What needs to be done ▸ An exact copy of every record is the required answer.

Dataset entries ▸
-----

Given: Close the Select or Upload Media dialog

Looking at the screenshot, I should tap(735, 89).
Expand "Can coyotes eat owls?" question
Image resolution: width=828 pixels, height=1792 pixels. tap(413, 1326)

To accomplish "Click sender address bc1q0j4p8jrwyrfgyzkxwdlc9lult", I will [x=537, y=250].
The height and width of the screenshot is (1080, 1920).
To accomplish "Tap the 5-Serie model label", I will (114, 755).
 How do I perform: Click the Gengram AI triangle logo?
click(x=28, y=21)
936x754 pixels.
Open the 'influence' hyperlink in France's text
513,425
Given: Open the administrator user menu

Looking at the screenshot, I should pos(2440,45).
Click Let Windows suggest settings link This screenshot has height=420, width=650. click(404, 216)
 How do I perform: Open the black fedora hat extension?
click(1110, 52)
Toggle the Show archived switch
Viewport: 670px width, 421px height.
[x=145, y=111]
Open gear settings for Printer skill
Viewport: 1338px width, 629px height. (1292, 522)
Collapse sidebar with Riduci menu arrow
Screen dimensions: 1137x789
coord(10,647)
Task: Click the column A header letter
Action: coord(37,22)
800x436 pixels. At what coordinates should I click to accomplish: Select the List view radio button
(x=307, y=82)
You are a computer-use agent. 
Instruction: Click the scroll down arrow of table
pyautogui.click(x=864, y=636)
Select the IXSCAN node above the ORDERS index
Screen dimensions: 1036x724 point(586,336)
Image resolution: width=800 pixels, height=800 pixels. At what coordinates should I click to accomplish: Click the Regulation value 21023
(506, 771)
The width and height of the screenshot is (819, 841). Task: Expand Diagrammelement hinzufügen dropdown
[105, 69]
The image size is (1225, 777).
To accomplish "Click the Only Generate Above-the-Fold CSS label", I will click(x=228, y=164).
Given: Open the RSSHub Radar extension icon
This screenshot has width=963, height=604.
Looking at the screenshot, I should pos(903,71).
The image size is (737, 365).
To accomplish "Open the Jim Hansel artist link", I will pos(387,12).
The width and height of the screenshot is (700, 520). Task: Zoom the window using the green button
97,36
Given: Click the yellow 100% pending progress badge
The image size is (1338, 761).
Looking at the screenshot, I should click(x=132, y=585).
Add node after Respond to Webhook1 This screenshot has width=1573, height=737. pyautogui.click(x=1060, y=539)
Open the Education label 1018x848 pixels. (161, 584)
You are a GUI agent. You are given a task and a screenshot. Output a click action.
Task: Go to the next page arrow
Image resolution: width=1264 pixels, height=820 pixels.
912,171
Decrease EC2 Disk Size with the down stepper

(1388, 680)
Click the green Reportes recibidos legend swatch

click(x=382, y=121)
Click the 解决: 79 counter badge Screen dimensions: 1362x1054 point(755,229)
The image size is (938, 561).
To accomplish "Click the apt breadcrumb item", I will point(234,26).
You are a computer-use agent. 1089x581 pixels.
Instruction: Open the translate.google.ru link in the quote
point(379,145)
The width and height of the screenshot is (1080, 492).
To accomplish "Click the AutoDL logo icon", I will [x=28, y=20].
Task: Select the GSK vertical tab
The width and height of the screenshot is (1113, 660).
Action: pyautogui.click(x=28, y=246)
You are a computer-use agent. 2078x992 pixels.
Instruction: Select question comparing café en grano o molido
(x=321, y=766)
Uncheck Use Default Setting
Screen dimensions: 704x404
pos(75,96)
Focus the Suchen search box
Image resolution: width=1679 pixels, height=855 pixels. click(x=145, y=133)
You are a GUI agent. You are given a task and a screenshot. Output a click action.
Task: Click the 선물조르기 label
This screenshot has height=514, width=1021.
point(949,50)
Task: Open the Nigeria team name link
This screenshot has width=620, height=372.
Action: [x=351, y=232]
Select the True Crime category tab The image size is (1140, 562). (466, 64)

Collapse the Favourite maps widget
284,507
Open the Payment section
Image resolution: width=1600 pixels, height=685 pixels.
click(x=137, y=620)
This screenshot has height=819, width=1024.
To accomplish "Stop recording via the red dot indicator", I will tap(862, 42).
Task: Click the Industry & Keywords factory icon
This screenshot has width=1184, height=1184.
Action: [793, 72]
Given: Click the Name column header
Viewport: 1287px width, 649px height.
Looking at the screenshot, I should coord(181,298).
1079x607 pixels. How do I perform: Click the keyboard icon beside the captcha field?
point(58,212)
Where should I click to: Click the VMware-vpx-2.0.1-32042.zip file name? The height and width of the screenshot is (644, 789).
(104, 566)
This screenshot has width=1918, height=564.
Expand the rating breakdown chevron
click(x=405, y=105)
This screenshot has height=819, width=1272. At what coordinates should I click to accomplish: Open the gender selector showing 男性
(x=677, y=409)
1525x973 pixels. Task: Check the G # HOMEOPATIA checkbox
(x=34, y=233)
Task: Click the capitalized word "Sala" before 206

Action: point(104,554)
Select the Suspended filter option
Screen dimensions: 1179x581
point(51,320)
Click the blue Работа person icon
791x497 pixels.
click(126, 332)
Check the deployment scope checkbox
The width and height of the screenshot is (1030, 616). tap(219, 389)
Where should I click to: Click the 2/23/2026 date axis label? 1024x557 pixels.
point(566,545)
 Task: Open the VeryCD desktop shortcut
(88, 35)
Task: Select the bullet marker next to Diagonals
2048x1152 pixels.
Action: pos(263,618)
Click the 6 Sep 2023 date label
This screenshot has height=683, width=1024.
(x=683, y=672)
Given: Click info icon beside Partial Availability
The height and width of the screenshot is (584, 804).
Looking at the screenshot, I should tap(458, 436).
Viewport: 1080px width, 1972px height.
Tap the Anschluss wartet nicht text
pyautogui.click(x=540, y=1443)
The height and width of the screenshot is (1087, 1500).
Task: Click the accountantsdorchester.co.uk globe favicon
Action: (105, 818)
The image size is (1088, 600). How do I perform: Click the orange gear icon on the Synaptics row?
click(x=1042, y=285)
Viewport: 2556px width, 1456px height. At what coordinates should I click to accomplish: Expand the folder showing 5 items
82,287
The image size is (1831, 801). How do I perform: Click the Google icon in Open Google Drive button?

-----

Exercise solution ▸
Given: Close the Select or Upload Media dialog

Looking at the screenshot, I should tap(735, 89).
Expand "Can coyotes eat owls?" question
Image resolution: width=828 pixels, height=1792 pixels. tap(413, 1326)

To accomplish "Click sender address bc1q0j4p8jrwyrfgyzkxwdlc9lult", I will [x=537, y=250].
The height and width of the screenshot is (1080, 1920).
To accomplish "Tap the 5-Serie model label", I will (114, 755).
 How do I perform: Click the Gengram AI triangle logo?
click(x=28, y=21)
936x754 pixels.
Open the 'influence' hyperlink in France's text
513,425
Given: Open the administrator user menu

Looking at the screenshot, I should pos(2440,45).
Click Let Windows suggest settings link This screenshot has height=420, width=650. click(404, 216)
 How do I perform: Open the black fedora hat extension?
click(1110, 52)
Toggle the Show archived switch
Viewport: 670px width, 421px height.
[x=145, y=111]
Open gear settings for Printer skill
Viewport: 1338px width, 629px height. (1292, 522)
Collapse sidebar with Riduci menu arrow
Screen dimensions: 1137x789
coord(10,647)
Task: Click the column A header letter
Action: coord(37,22)
800x436 pixels. At what coordinates should I click to accomplish: Select the List view radio button
(x=307, y=82)
You are a computer-use agent. 
Instruction: Click the scroll down arrow of table
pyautogui.click(x=864, y=636)
Select the IXSCAN node above the ORDERS index
Screen dimensions: 1036x724 point(586,336)
Image resolution: width=800 pixels, height=800 pixels. At what coordinates should I click to accomplish: Click the Regulation value 21023
(506, 771)
The width and height of the screenshot is (819, 841). Task: Expand Diagrammelement hinzufügen dropdown
[105, 69]
The image size is (1225, 777).
To accomplish "Click the Only Generate Above-the-Fold CSS label", I will click(x=228, y=164).
Given: Open the RSSHub Radar extension icon
This screenshot has width=963, height=604.
Looking at the screenshot, I should pos(903,71).
The image size is (737, 365).
To accomplish "Open the Jim Hansel artist link", I will pos(387,12).
The width and height of the screenshot is (700, 520). Task: Zoom the window using the green button
97,36
Given: Click the yellow 100% pending progress badge
The image size is (1338, 761).
Looking at the screenshot, I should click(x=132, y=585).
Add node after Respond to Webhook1 This screenshot has width=1573, height=737. pyautogui.click(x=1060, y=539)
Open the Education label 1018x848 pixels. (161, 584)
You are a GUI agent. You are given a task and a screenshot. Output a click action.
Task: Go to the next page arrow
Image resolution: width=1264 pixels, height=820 pixels.
912,171
Decrease EC2 Disk Size with the down stepper

(1388, 680)
Click the green Reportes recibidos legend swatch

click(x=382, y=121)
Click the 解决: 79 counter badge Screen dimensions: 1362x1054 point(755,229)
The image size is (938, 561).
To accomplish "Click the apt breadcrumb item", I will point(234,26).
You are a computer-use agent. 1089x581 pixels.
Instruction: Open the translate.google.ru link in the quote
point(379,145)
The width and height of the screenshot is (1080, 492).
To accomplish "Click the AutoDL logo icon", I will [x=28, y=20].
Task: Select the GSK vertical tab
The width and height of the screenshot is (1113, 660).
Action: pyautogui.click(x=28, y=246)
You are a computer-use agent. 2078x992 pixels.
Instruction: Select question comparing café en grano o molido
(x=321, y=766)
Uncheck Use Default Setting
Screen dimensions: 704x404
pos(75,96)
Focus the Suchen search box
Image resolution: width=1679 pixels, height=855 pixels. click(x=145, y=133)
You are a GUI agent. You are given a task and a screenshot. Output a click action.
Task: Click the 선물조르기 label
This screenshot has height=514, width=1021.
point(949,50)
Task: Open the Nigeria team name link
This screenshot has width=620, height=372.
Action: [x=351, y=232]
Select the True Crime category tab The image size is (1140, 562). (466, 64)

Collapse the Favourite maps widget
284,507
Open the Payment section
Image resolution: width=1600 pixels, height=685 pixels.
click(x=137, y=620)
This screenshot has height=819, width=1024.
To accomplish "Stop recording via the red dot indicator", I will tap(862, 42).
Task: Click the Industry & Keywords factory icon
This screenshot has width=1184, height=1184.
Action: [793, 72]
Given: Click the Name column header
Viewport: 1287px width, 649px height.
Looking at the screenshot, I should coord(181,298).
1079x607 pixels. How do I perform: Click the keyboard icon beside the captcha field?
point(58,212)
Where should I click to: Click the VMware-vpx-2.0.1-32042.zip file name? The height and width of the screenshot is (644, 789).
(104, 566)
This screenshot has width=1918, height=564.
Expand the rating breakdown chevron
click(x=405, y=105)
This screenshot has height=819, width=1272. At what coordinates should I click to accomplish: Open the gender selector showing 男性
(x=677, y=409)
1525x973 pixels. Task: Check the G # HOMEOPATIA checkbox
(x=34, y=233)
Task: Click the capitalized word "Sala" before 206

Action: point(104,554)
Select the Suspended filter option
Screen dimensions: 1179x581
point(51,320)
Click the blue Работа person icon
791x497 pixels.
click(126, 332)
Check the deployment scope checkbox
The width and height of the screenshot is (1030, 616). tap(219, 389)
Where should I click to: Click the 2/23/2026 date axis label? 1024x557 pixels.
point(566,545)
 Task: Open the VeryCD desktop shortcut
(88, 35)
Task: Select the bullet marker next to Diagonals
2048x1152 pixels.
Action: pos(263,618)
Click the 6 Sep 2023 date label
This screenshot has height=683, width=1024.
(x=683, y=672)
Given: Click info icon beside Partial Availability
The height and width of the screenshot is (584, 804).
Looking at the screenshot, I should tap(458, 436).
Viewport: 1080px width, 1972px height.
Tap the Anschluss wartet nicht text
pyautogui.click(x=540, y=1443)
The height and width of the screenshot is (1087, 1500).
Task: Click the accountantsdorchester.co.uk globe favicon
Action: (105, 818)
The image size is (1088, 600). How do I perform: Click the orange gear icon on the Synaptics row?
click(x=1042, y=285)
Viewport: 2556px width, 1456px height. At what coordinates should I click to accomplish: Expand the folder showing 5 items
82,287
The image size is (1831, 801). How do I perform: Click the Google icon in Open Google Drive button?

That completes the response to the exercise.